## Requirement
Transcribe exactly, and only, the lines from the one containing "The height and" through the end of the material.

## Supplied material
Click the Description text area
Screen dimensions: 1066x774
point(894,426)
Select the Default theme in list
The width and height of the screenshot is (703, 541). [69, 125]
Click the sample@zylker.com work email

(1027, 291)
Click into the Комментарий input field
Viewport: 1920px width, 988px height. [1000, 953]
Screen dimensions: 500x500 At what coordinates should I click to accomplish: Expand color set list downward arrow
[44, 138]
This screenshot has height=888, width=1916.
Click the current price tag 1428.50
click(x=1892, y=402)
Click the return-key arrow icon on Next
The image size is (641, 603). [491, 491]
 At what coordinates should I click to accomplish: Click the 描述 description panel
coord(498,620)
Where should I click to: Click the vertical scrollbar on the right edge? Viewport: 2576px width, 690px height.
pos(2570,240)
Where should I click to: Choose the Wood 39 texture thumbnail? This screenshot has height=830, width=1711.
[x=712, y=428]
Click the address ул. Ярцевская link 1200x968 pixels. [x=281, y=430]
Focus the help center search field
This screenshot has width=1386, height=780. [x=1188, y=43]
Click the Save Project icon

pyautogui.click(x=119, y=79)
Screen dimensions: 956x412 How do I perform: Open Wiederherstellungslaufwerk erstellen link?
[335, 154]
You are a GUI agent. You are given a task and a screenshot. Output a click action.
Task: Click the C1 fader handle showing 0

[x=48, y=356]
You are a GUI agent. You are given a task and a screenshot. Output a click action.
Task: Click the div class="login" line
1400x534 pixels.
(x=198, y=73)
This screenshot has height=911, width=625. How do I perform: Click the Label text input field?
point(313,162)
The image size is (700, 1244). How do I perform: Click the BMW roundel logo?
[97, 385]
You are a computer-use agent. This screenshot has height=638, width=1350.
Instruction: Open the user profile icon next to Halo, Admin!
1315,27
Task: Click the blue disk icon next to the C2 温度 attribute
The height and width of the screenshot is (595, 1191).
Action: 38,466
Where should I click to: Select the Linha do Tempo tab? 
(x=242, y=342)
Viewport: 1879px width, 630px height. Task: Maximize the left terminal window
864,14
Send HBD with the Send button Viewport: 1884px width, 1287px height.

## Result for this task
The height and width of the screenshot is (595, 1191).
Action: 38,466
Where should I click to: Select the Linha do Tempo tab? 
(x=242, y=342)
Viewport: 1879px width, 630px height. Task: Maximize the left terminal window
864,14
Send HBD with the Send button Viewport: 1884px width, 1287px height.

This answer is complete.